■ **WHAT YOU NEED TO DO**:
Swap "shelf" for "rack" in the entries starting at the line containing "Task: Open the Avançado settings item" and ending at the line containing "coord(516,91)", and write out only those lines with nothing else changed. Leave the pictures out of your answer.

■ **SUPPLIED RECORDS**:

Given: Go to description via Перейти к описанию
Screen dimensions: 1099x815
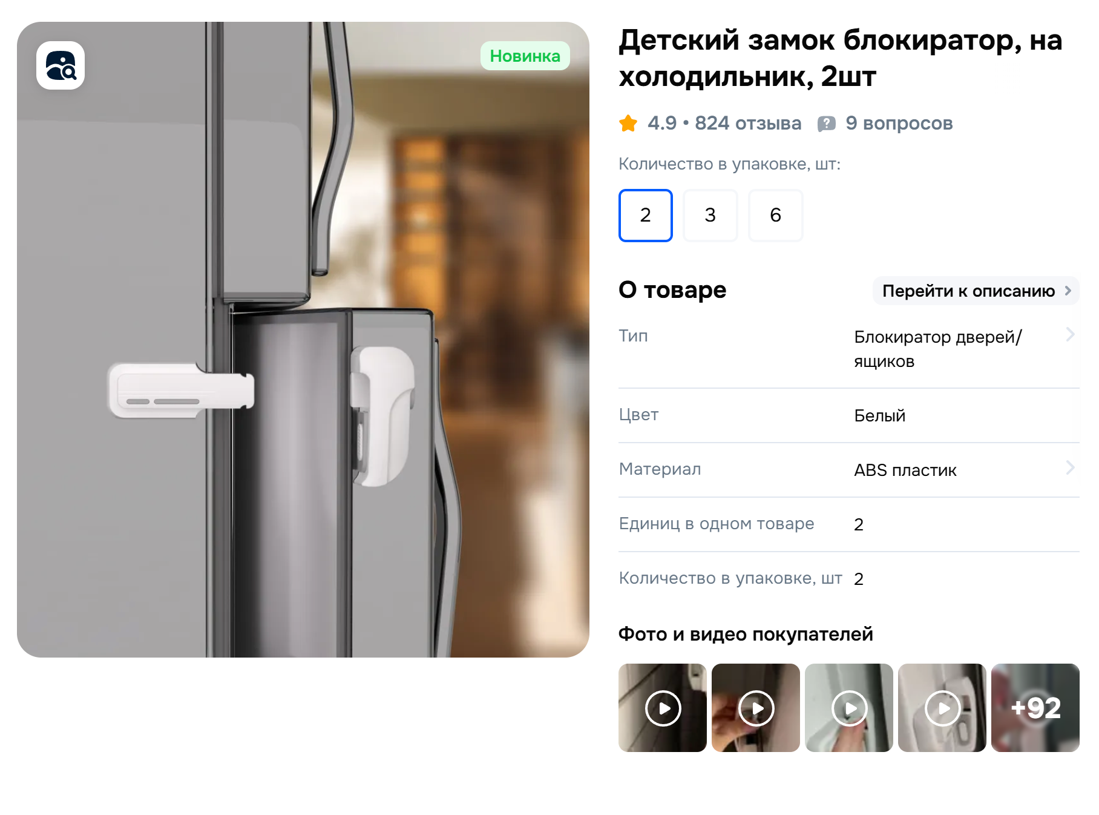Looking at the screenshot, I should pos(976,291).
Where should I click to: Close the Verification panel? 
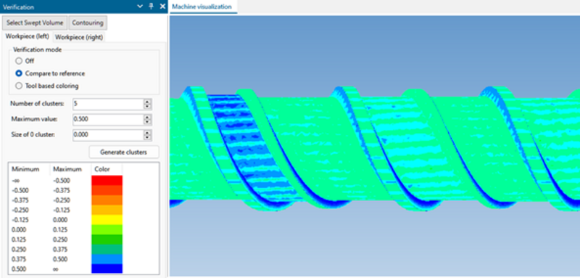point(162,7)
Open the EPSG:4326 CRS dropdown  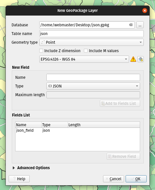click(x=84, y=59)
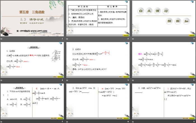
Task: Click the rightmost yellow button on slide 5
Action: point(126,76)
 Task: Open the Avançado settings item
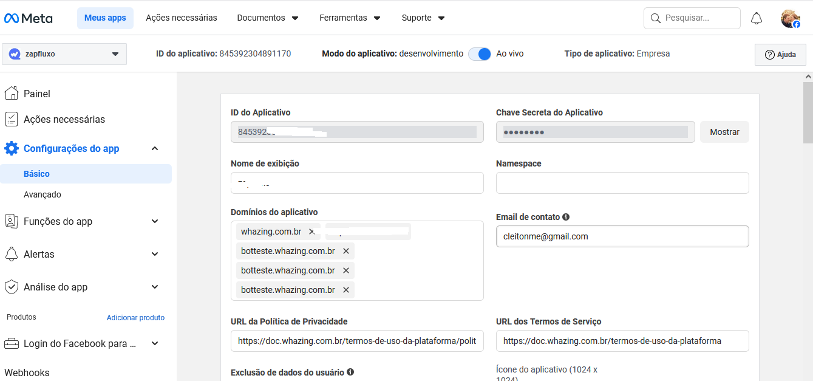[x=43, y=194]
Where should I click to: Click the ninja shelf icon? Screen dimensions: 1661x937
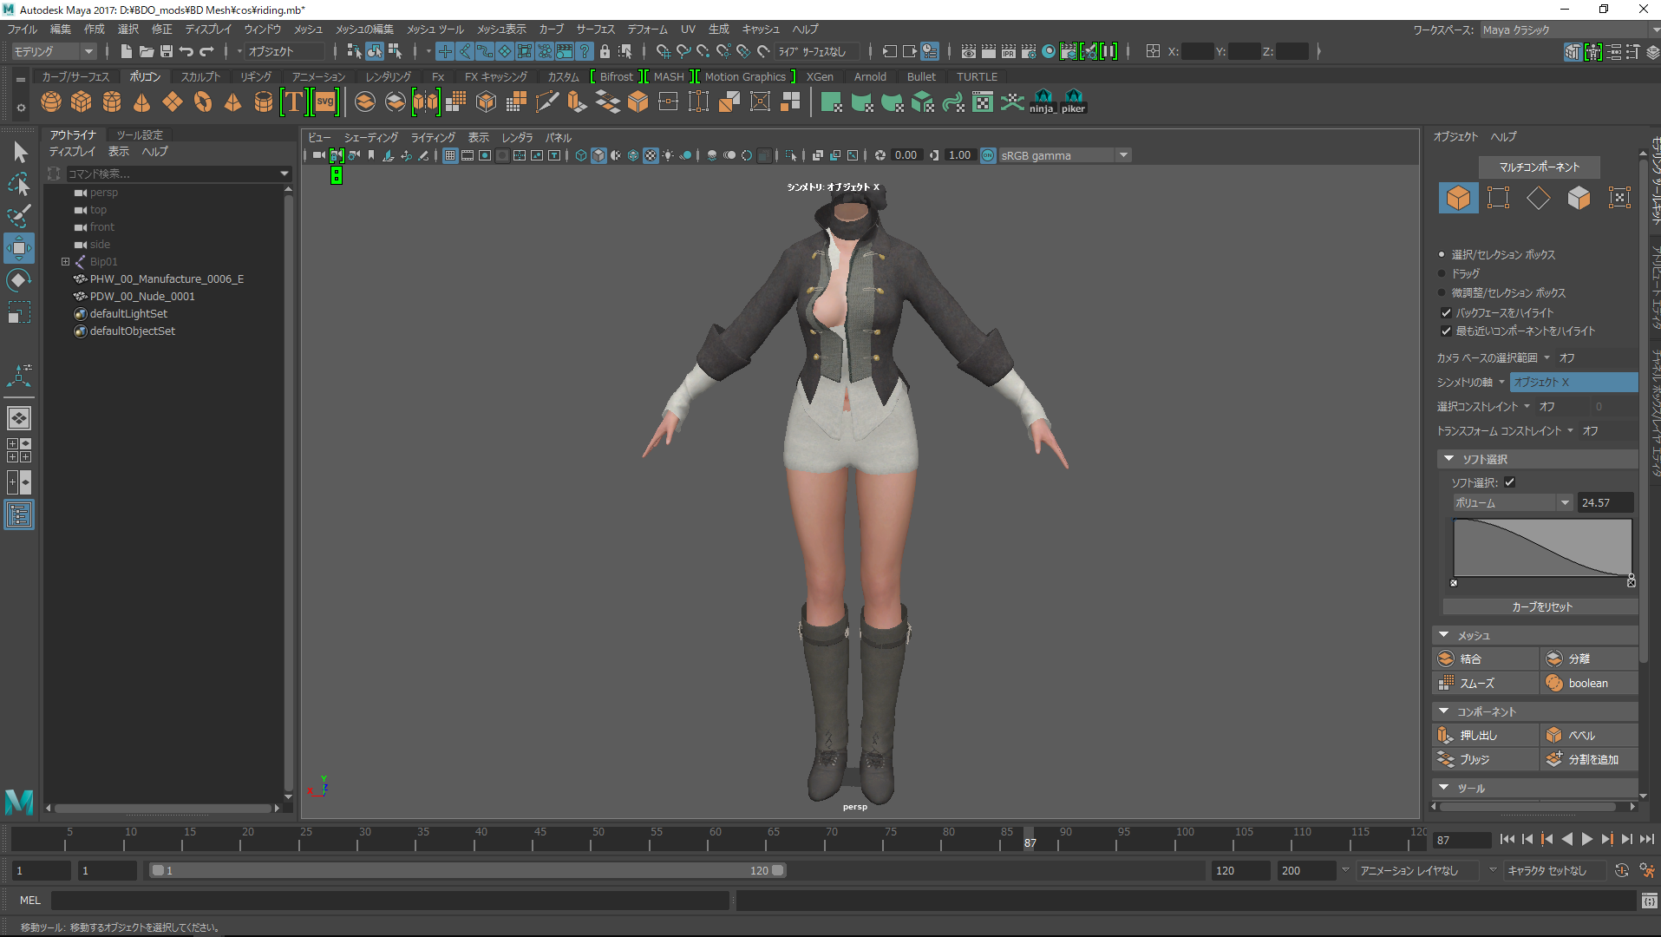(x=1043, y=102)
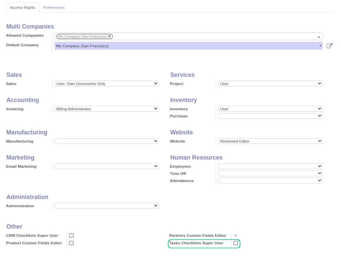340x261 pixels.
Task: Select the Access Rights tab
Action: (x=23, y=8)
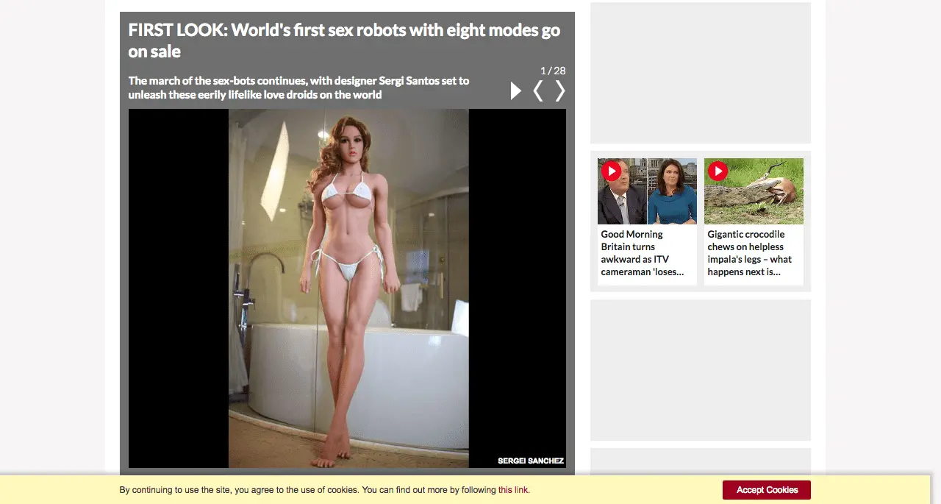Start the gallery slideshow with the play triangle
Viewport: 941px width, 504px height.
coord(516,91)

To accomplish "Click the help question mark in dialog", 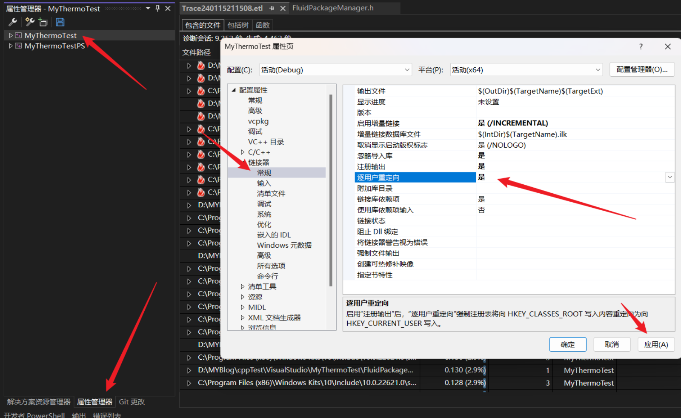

■ **SOLVED PROBLEM**:
 Task: Open the Avançado settings item
[x=43, y=194]
Where should I click to: Click the ninja rack icon? Screen dimensions: 1661x937
(x=1043, y=102)
340x261 pixels.
Task: Select the Access Rights tab
Action: (x=23, y=8)
Start the gallery slideshow with the play triangle
Viewport: 941px width, 504px height.
coord(516,91)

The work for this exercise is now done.